» The problem: Could you say how many lines in the entries contain the string "level"? Give only that number.

○ ○ ○ ○ ○

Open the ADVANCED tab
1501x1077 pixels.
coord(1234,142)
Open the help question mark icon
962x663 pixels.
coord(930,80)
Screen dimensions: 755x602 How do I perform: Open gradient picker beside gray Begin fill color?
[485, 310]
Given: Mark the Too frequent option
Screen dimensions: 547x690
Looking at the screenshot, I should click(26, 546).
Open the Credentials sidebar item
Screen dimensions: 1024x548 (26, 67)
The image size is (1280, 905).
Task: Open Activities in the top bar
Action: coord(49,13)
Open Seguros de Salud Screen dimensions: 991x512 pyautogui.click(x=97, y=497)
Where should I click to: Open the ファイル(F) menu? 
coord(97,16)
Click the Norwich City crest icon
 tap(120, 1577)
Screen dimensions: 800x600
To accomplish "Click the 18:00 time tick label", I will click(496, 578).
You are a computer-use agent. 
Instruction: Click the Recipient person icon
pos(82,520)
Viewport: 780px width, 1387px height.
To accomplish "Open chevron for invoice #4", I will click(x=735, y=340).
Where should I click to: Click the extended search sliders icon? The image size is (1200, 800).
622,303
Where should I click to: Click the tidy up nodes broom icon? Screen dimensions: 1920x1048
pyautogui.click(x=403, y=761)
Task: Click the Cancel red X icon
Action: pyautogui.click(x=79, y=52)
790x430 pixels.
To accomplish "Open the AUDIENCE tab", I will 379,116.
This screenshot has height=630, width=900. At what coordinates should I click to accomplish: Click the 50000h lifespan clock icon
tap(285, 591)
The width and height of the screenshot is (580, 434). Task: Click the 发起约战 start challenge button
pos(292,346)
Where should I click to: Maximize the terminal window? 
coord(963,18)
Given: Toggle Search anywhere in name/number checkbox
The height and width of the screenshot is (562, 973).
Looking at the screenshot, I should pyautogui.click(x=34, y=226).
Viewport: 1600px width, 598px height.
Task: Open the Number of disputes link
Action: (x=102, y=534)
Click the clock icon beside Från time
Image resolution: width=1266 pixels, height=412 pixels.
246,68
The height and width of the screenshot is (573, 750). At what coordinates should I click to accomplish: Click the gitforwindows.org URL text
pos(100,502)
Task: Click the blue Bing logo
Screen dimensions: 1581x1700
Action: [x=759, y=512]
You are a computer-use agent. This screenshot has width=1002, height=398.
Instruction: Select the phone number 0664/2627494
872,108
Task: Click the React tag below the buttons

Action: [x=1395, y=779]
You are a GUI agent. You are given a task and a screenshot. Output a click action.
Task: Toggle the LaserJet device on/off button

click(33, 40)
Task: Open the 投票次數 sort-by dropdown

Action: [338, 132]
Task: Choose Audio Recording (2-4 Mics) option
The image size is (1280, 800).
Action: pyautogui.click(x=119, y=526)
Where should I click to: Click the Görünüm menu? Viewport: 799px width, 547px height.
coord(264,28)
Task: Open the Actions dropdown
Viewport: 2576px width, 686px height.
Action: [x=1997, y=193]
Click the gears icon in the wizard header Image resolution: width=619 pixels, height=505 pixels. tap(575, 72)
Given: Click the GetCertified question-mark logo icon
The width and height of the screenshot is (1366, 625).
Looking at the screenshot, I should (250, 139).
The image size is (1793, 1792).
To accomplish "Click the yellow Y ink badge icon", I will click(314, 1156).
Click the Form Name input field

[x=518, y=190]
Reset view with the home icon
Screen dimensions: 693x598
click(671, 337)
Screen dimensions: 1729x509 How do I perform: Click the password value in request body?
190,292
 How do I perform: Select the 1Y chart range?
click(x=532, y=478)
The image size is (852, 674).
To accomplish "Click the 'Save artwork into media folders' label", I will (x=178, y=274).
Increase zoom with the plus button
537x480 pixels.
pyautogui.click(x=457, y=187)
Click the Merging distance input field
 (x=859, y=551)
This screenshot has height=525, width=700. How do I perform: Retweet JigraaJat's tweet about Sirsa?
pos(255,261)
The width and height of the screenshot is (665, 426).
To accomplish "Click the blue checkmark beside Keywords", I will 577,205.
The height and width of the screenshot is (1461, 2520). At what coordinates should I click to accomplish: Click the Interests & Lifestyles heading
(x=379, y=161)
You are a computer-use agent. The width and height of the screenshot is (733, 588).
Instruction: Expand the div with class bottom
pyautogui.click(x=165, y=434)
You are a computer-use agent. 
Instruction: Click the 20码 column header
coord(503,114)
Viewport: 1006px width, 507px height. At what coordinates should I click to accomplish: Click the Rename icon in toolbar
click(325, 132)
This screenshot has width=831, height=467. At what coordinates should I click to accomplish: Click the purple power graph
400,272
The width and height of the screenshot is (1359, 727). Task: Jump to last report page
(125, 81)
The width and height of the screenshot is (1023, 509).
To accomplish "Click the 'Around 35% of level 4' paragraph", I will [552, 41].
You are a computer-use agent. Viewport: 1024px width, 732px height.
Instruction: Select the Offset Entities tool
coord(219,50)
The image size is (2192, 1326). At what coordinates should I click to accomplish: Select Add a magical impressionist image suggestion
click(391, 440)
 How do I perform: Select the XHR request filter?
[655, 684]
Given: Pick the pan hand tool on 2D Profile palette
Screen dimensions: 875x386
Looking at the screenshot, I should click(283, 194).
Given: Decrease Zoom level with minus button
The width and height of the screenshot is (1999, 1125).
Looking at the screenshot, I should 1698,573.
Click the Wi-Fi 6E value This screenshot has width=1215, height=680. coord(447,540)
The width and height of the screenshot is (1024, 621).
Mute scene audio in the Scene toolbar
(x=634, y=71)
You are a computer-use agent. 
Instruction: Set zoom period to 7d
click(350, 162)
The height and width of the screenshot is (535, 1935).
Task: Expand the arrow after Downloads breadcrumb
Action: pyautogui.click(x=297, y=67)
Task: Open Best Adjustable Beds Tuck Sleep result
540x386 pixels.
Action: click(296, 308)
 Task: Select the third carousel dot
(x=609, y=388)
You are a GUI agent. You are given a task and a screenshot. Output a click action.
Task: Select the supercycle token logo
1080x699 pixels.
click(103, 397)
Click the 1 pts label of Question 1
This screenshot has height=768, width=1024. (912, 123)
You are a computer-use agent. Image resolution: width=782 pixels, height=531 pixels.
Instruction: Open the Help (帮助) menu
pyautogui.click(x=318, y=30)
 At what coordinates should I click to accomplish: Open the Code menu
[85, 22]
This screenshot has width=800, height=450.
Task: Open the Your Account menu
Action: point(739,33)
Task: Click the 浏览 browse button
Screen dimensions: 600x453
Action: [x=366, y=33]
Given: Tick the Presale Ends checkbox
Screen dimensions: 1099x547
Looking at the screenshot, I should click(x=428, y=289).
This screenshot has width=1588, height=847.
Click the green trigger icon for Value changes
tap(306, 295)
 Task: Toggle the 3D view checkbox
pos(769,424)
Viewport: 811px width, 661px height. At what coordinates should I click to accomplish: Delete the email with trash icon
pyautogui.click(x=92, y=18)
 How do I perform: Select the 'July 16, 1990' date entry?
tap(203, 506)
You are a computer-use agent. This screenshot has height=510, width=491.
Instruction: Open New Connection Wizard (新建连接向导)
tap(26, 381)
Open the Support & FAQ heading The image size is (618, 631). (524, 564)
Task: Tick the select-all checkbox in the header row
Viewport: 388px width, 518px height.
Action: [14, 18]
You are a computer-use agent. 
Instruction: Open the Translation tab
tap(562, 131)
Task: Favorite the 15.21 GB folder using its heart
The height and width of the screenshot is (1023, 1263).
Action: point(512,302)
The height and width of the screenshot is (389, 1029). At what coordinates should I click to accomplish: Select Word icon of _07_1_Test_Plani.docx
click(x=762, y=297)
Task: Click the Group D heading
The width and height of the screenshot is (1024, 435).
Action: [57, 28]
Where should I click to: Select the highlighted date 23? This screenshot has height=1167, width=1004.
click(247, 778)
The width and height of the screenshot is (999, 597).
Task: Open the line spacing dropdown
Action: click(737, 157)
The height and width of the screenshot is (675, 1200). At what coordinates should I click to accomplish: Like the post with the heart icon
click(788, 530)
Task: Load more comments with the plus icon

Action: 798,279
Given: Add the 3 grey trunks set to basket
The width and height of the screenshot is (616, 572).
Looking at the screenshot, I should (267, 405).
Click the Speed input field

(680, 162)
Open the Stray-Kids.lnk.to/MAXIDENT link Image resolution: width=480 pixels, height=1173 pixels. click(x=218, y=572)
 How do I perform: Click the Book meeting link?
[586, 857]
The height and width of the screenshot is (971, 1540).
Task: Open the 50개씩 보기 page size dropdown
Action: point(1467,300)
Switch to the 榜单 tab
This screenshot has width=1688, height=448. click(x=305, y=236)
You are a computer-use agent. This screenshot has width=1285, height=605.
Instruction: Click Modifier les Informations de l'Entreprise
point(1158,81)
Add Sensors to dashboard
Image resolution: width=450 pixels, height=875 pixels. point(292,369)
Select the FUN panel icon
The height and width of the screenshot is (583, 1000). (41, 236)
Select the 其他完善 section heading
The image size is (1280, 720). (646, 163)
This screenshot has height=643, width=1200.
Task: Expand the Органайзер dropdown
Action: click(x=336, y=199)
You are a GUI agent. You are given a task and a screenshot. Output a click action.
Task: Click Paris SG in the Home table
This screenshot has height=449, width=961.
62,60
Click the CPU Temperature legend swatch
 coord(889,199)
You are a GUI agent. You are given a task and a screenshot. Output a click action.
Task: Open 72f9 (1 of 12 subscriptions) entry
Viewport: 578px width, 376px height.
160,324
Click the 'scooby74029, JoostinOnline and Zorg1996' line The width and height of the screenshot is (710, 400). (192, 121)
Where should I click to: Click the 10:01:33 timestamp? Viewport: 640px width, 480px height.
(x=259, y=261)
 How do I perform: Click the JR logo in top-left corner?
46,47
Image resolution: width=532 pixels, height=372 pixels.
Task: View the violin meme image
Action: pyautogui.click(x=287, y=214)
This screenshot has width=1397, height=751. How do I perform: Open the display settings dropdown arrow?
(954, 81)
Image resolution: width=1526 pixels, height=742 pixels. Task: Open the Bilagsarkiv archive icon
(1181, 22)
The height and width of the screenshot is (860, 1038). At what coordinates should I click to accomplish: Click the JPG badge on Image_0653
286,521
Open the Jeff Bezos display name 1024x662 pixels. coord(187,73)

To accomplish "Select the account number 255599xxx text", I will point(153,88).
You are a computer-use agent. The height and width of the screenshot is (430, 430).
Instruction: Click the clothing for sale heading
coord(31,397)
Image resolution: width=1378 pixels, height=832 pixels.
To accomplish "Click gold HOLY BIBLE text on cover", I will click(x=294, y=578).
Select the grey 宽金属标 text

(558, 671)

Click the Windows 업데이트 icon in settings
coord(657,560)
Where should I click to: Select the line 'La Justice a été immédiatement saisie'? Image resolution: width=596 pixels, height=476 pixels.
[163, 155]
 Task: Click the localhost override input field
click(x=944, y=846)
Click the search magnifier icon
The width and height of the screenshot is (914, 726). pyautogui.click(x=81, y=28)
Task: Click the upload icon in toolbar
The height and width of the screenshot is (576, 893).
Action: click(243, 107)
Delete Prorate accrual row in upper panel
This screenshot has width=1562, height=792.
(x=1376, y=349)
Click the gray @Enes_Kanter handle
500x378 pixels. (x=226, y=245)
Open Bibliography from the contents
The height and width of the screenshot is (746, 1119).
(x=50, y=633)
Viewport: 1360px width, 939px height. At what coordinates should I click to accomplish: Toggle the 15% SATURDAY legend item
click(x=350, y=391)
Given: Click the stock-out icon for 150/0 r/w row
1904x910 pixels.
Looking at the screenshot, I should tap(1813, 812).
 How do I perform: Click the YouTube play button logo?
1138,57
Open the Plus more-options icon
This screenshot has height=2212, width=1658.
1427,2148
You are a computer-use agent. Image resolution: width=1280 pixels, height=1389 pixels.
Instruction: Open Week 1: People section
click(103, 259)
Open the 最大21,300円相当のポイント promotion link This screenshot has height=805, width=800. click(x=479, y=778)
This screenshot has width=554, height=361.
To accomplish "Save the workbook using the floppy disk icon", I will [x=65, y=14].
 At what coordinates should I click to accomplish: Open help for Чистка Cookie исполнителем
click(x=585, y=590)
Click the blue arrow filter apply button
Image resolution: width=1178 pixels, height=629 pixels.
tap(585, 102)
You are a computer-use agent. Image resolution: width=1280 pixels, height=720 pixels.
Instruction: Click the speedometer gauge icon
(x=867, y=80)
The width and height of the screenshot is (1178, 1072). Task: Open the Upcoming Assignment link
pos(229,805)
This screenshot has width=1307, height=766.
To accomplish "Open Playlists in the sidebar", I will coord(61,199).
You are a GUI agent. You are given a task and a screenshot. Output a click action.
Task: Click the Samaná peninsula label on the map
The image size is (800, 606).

○ ○ ○ ○ ○

» Task output: 2